Drugs that alleviate severe mental disorders can also result in troubling metabolic changes
Many young children and adolescents taking drugs for severe psychiatric problems gain substantial weight and, in some cases, show increased levels of LDL cholesterol and triglycerides in their blood, researchers report in the Oct. 28 Journal of the American Medical Association.
Although the data from this study need to be replicated over a longer time frame, the findings nonetheless raise worrisome questions about anti-psychotic drugs that often benefit children who have schizophrenia, autism, tics, severe bipolar disorder or aggressive behavior.
“We are between a rock and a hard place here,” says study coauthor Christoph Correll, a psychiatrist at the Zucker Hillside Hospital in Glen Oaks, N.Y. These mental disorders are severe and can lead to suicide or to educational problems and emotional scars, he says. On the other hand, weight gain during youth predisposes an individual to chronic health problems later in life, he says.
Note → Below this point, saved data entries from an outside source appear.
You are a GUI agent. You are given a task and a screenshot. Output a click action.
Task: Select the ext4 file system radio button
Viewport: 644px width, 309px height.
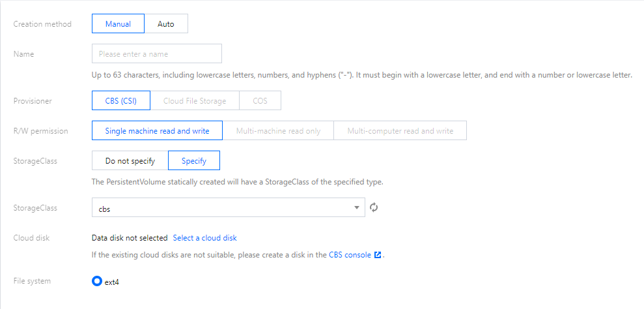tap(97, 282)
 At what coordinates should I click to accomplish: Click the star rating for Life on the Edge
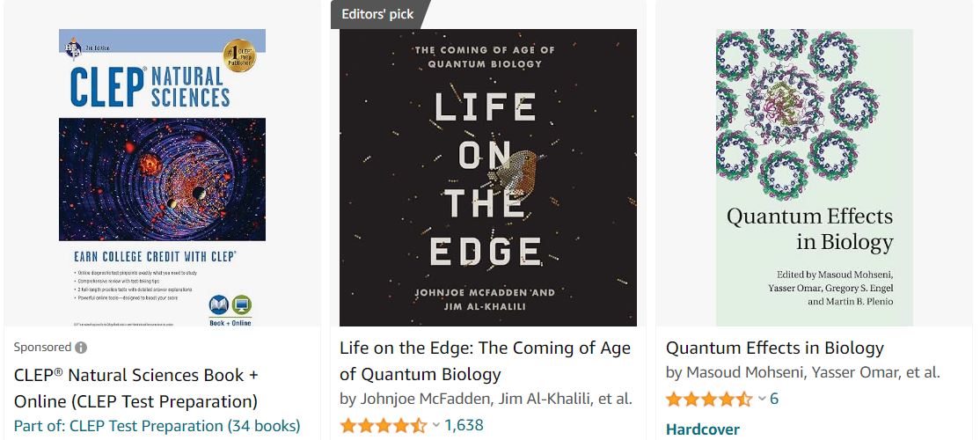coord(383,426)
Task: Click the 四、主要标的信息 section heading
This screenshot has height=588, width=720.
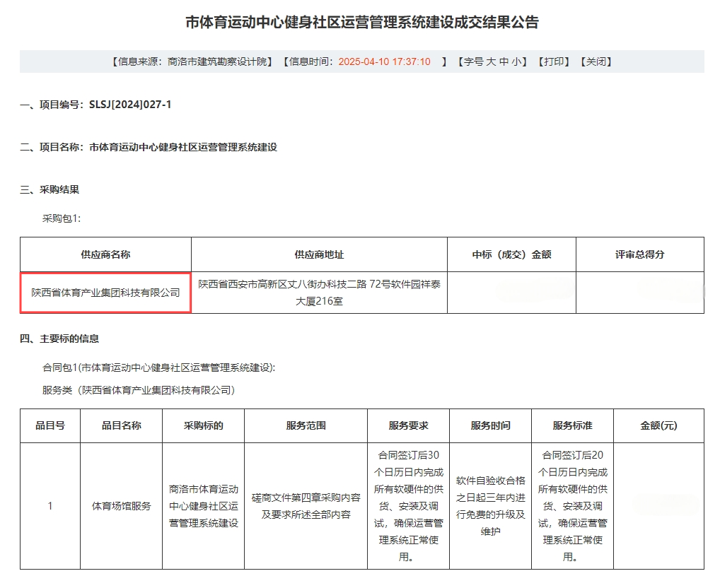Action: pyautogui.click(x=59, y=339)
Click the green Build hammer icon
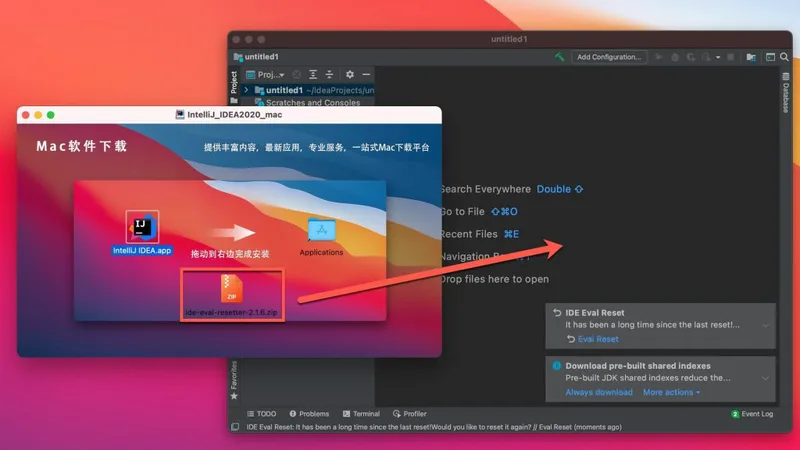The width and height of the screenshot is (800, 450). (560, 57)
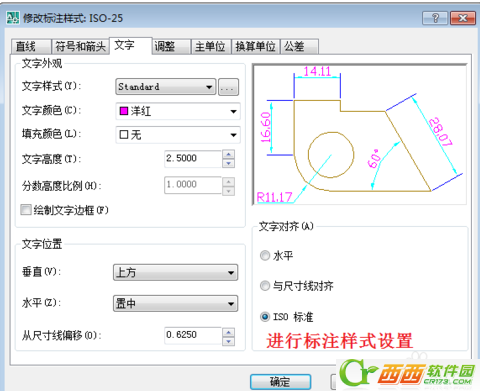480x391 pixels.
Task: Increase text height with up spinner arrow
Action: 229,154
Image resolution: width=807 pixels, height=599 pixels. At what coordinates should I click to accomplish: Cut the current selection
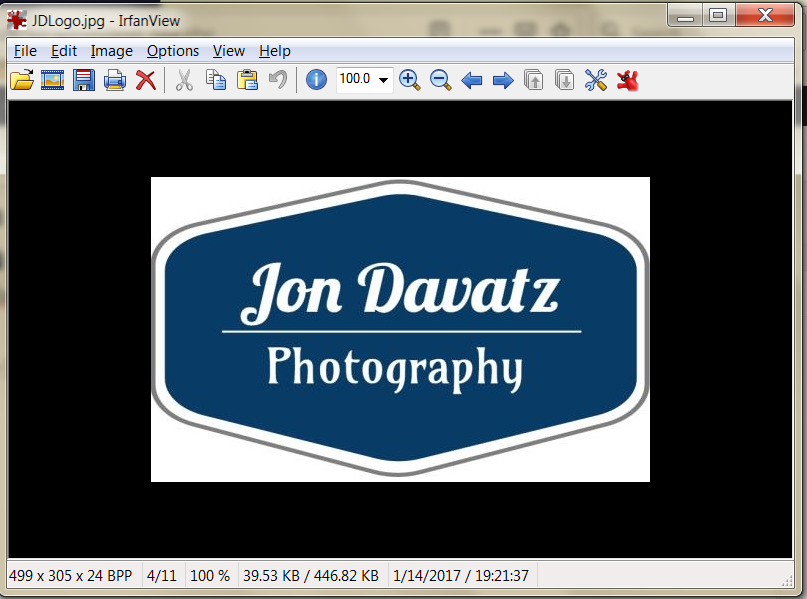pos(184,80)
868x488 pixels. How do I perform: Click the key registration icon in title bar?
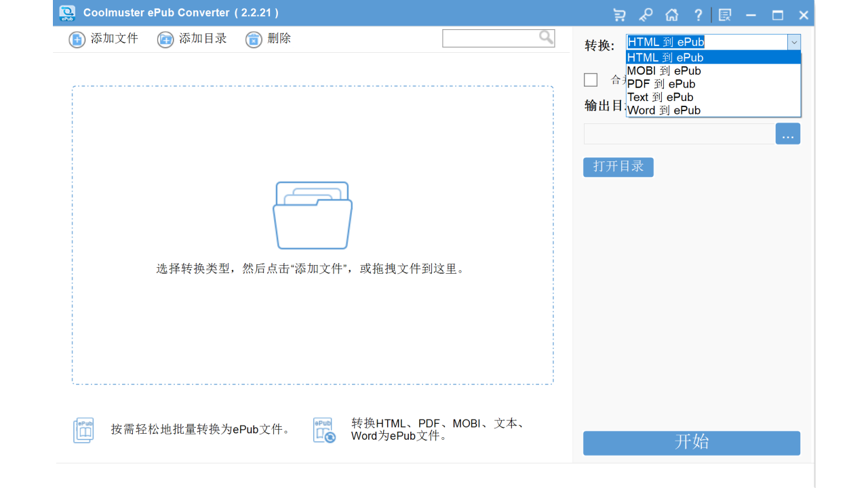pyautogui.click(x=645, y=14)
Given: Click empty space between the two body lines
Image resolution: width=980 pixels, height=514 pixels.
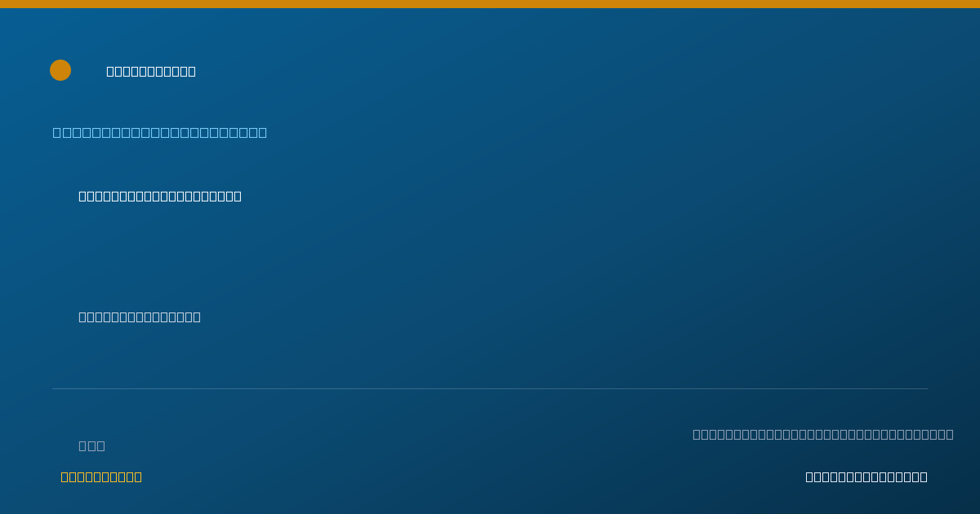Looking at the screenshot, I should [327, 256].
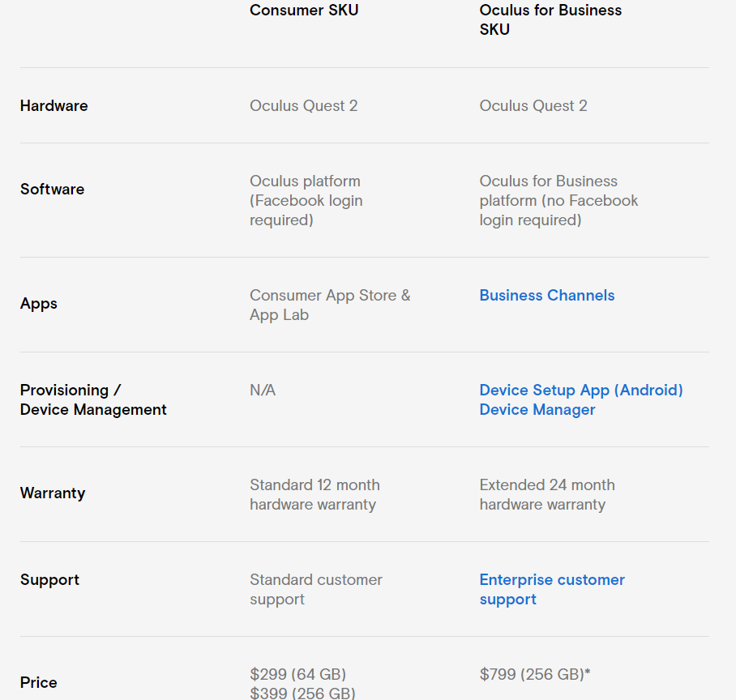Click the N/A provisioning cell
736x700 pixels.
(x=263, y=391)
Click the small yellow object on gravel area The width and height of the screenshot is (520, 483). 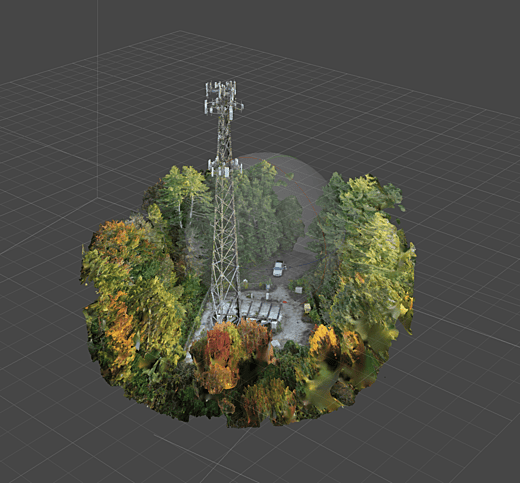(x=306, y=308)
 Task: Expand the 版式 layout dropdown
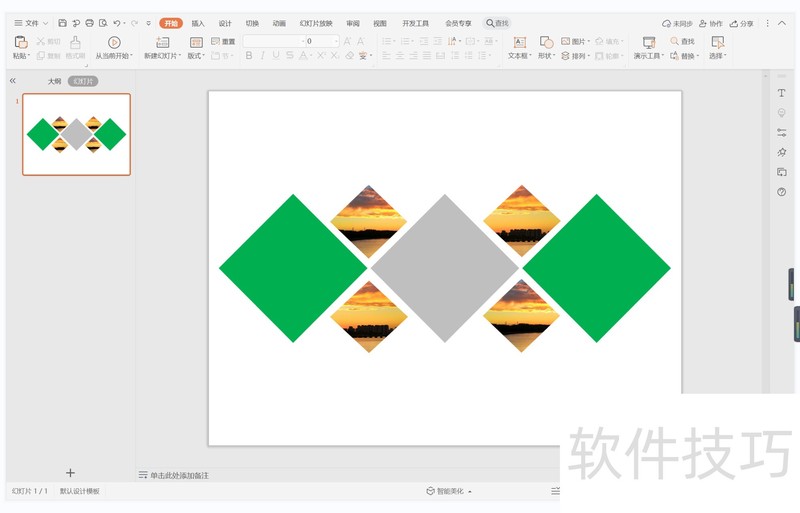pyautogui.click(x=197, y=56)
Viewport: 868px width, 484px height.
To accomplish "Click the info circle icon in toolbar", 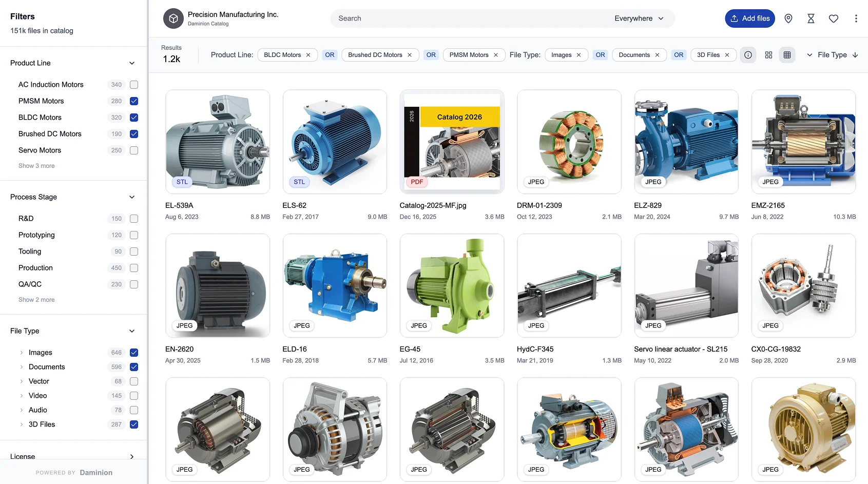I will [x=748, y=55].
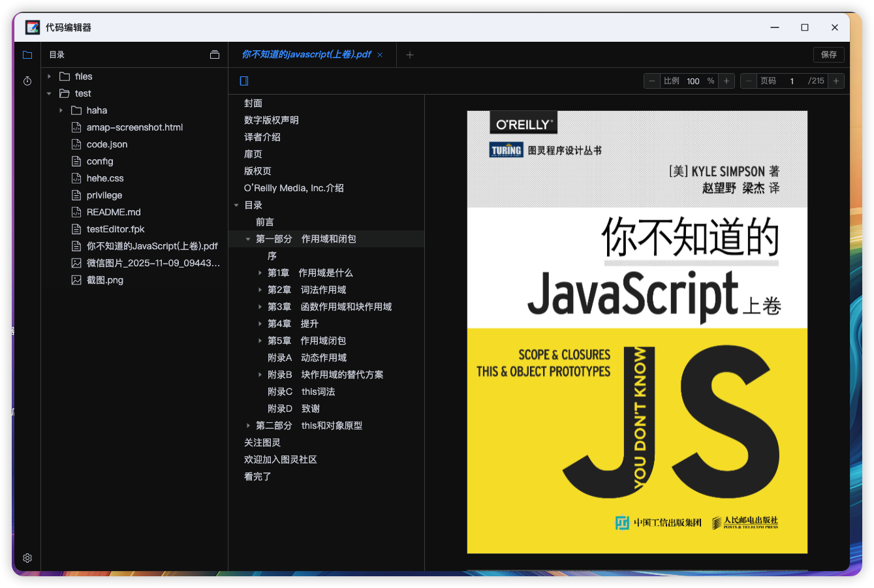Decrease zoom ratio with minus button
874x588 pixels.
[652, 81]
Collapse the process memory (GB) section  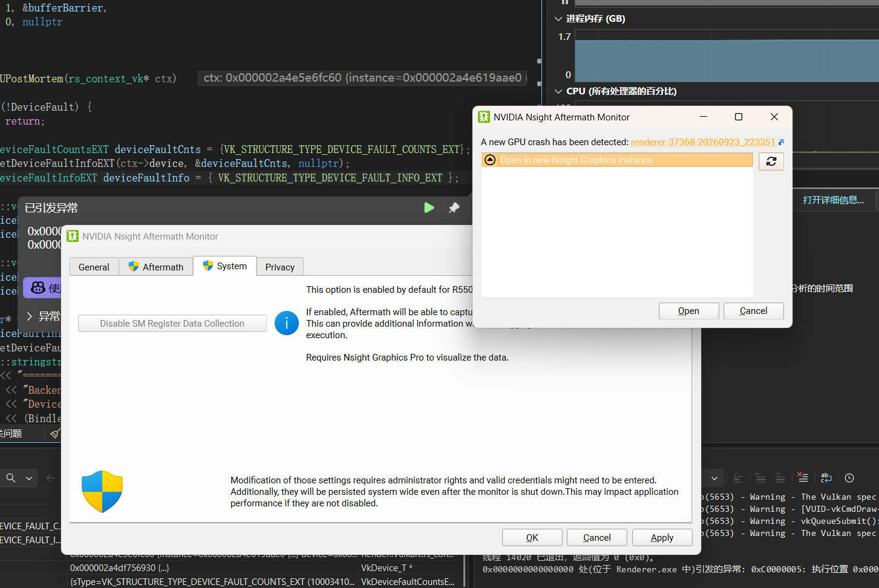tap(558, 19)
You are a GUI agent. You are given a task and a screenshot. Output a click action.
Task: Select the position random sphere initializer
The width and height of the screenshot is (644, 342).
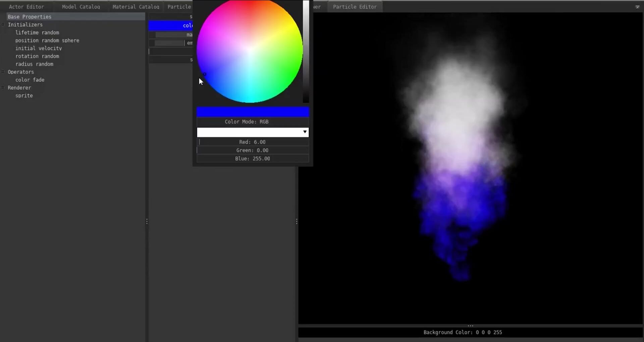pyautogui.click(x=47, y=41)
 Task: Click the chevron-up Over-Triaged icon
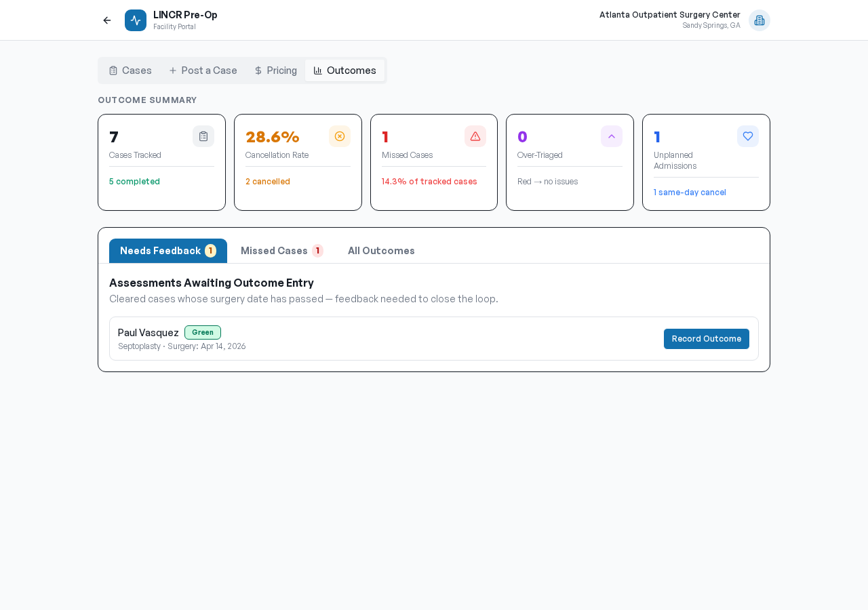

Weight gain has been noticed before in children and adolescents taking commonly prescribed drugs for severe psychiatric problems. But studies seeking to link that weight gain to the medications were often muddied because patients had taken one of the drugs beforehand at some point — and may have already put on weight from it or reset their body metabolism to adjust to the drug somehow.
In the new study, Correll and his colleagues monitored 272 children, ages 4 to 19, between 2001 and 2007. Of these, 257 were getting psychotropics for severe problems for the first time, and 15 others refused the drugs but agreed to be seen by a doctor. The drugs were olanzapine (Zyprexa), quetiapine (Seroquel), risperidone (Risperdal) or aripiprazole (Abilify). Restricting the study to first-timers eliminated problems encountered in earlier studies.
After a median follow-up period of nearly 11 weeks, these patients had gained 10 to 19 pounds on average, depending on the drug. Kids on Zyprexa gained the most, on average, while those taking Abilify gained the least. The 15 patients who had refused drug treatment gained less than one pound on average during the monitoring period.
The pace of weight gain seems to level off over time, Correll says, but further study will be needed to clarify that trend.
“This is a really good study of relatively short-term effects,” says Christopher Varley, a child psychiatrist at the University of Washington School of Medicine and Seattle Children’s Hospital. But longer-term data are needed, he says, “because you never really treat a kid with one of these conditions for only 12 weeks — it’s more like six to nine months or a year or two.”
Correll’s team intends to monitor as many of the patients as possible over a longer time period.
Child psychiatrist Linmarie Sikich of the University of North Carolina at Chapel Hill School of Medicine says that she and her colleagues have seen many patients lose weight after coming off these drugs. So far, researchers don’t have enough data to clarify why some patients lose the weight and others don’t, she says.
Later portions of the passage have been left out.